Atualmente ele produz apenas um podcast que veicula gratuitamente.
"Todo o país e a capital são controlados por gangues armadas. Portanto, nada é fácil para os jornalistas que ali vivem. É muito difícil fazer nosso trabalho com segurança", disse ele. "Muitos de nós fomos atacados ou intimidados. Então, por essas razões, temos que sair do país".
Marc disse que, embora se saiba que as gangues não veem com bons olhos o trabalho da imprensa, os jornalistas não tomam os devidos cuidados na realização de sua cobertura.
"Os jornalistas não prestam atenção ou não têm informações precisas sobre a situação, então se expõem", disse ele. "Alguns jornalistas são vítimas porque não levam em conta a periculosidade da situação. Por exemplo, não prestam atenção à segurança quando vão a um quarteirão controlado por gangues, não usam coletes à prova de balas, não avaliam bem a situação".
As organizações que defendem o jornalismo e a liberdade de imprensa, como a AJH, têm capacidades muito limitadas para ajudar seus membros diante das ameaças das gangues, disse Marc. A maioria limita-se a estar ciente das necessidades dos jornalistas vítimas de ameaças e agressões e facilitar o apoio de organizações internacionais.
No entanto, ele acredita que não há muito que as organizações nacionais ou internacionais possam fazer para ajudar os jornalistas, uma vez que a situação de insegurança e crise afeta o país como um todo.
"É o país inteiro que tem problemas. Os jornalistas estão dentro da sociedade. Eles moram em bairros pobres, usam transporte público. A insegurança que enfrentam, todo o país também enfrenta", disse Marc. "Talvez quando temos um jornalista que é vítima, as organizações possam ajudá-lo com apoio financeiro. Mas, na realidade, gostaríamos de algo estável para todos, uma solução para o problema principal, que é a insegurança."
Marc disse que a AJH não mantém registro dos jornalistas que foram exilados do Haiti ou de quantos deles estão em processo de pedido de asilo político. Em muitas ocasiões, disse ele, eles ficam sabendo da saída de seus colegas do país apenas meses depois.
"Quando eles vão embora, só saberemos depois de algum tempo. Alguns deles podem ser transferidos porque possuem vistos norte-americanos. Podemos entrar em contato com eles e eles nos dizem que solicitaram asilo", disse Marc. "O que sabemos é que muitos deles vivem fora do país, mas nem todos solicitam asilo."

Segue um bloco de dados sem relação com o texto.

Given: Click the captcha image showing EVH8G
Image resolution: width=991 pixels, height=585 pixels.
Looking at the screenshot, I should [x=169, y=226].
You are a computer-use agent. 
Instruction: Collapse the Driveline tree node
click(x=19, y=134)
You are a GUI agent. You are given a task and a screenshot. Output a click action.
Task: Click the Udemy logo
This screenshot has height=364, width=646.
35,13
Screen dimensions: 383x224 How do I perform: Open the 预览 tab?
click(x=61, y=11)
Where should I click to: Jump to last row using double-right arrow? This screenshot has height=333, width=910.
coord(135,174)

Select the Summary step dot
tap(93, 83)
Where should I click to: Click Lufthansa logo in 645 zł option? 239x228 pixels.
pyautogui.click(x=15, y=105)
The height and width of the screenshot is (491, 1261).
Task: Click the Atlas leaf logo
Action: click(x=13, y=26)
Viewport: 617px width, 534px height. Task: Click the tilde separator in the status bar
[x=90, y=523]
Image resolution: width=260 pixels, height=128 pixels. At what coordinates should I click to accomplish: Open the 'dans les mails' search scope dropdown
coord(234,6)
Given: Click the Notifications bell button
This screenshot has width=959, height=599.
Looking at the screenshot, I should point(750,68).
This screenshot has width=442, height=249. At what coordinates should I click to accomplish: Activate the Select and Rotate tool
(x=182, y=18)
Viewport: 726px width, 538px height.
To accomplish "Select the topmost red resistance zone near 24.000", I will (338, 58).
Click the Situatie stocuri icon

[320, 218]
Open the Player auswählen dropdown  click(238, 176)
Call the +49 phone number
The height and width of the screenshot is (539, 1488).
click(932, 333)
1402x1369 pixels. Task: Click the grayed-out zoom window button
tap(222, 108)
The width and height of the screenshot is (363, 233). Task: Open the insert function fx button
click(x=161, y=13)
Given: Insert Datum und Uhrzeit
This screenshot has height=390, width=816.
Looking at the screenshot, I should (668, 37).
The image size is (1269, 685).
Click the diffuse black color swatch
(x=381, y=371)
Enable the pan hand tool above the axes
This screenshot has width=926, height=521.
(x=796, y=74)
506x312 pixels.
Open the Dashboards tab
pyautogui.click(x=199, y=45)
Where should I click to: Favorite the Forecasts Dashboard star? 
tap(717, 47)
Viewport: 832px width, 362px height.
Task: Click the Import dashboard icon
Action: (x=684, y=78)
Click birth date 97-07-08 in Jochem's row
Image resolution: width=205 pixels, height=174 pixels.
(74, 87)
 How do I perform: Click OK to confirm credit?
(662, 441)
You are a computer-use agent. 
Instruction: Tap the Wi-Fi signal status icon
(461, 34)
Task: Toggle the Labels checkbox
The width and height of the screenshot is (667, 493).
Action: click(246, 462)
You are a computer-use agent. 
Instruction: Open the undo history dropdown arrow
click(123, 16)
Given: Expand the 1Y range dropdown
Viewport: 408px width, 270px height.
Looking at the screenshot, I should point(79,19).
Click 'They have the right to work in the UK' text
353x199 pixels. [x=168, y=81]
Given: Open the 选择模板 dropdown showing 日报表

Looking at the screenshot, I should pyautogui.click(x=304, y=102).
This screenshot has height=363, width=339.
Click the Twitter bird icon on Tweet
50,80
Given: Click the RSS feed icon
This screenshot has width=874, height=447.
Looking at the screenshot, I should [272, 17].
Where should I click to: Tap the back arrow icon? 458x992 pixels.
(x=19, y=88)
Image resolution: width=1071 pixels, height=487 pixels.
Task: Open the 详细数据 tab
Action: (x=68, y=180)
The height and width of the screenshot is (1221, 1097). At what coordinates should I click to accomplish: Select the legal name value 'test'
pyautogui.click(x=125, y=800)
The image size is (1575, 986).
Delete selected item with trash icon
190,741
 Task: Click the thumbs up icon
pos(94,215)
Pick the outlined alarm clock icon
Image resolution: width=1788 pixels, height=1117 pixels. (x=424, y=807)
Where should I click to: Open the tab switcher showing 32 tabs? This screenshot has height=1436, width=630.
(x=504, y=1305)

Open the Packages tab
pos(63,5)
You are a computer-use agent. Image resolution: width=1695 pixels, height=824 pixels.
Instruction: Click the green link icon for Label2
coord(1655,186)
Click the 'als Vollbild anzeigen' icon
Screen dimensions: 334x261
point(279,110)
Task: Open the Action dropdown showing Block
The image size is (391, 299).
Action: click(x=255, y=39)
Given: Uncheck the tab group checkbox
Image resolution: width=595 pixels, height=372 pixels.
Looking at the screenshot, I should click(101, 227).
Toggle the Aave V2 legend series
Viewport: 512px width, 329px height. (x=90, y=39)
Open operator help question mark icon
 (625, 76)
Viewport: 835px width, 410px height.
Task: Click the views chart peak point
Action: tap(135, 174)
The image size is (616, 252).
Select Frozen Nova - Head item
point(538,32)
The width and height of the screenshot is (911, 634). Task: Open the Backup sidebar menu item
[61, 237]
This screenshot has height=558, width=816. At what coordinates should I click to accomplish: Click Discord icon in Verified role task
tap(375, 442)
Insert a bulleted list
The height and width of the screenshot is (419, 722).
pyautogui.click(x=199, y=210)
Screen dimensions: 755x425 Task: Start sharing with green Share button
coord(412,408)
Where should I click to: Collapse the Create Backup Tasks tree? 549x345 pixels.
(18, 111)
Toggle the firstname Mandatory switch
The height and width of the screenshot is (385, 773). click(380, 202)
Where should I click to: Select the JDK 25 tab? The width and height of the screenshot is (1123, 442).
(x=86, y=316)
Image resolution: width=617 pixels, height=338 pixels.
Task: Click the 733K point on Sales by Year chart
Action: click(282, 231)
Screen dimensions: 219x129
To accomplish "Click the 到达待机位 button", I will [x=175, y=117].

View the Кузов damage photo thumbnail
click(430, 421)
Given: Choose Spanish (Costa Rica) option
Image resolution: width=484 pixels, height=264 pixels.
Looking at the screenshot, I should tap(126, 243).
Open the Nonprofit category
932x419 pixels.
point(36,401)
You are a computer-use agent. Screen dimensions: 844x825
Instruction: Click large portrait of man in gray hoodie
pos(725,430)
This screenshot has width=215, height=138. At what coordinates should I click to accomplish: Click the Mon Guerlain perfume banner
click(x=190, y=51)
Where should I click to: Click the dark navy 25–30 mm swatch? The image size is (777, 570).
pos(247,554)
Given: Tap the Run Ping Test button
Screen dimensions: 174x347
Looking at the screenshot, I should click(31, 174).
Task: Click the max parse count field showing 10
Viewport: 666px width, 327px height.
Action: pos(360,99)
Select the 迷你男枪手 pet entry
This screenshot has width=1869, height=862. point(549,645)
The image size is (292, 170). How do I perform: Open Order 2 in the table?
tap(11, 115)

Marc espera poder solicitar residência permanente no Canadá quando seu visto de estudante expirar. Se isso não funcionar, disse ele, não descarta a possibilidade de pedir asilo político.
Ele afirma que, independentemente do status migratório, o exílio em qualquer uma das suas formas é quase sempre a única opção para escapar à dura realidade do país de origem.
"Alguns de nós estão lá fora pedindo asilo. Outros optaram por estudar. Mas, na realidade, seja o que for, estamos todos no exílio", disse ele.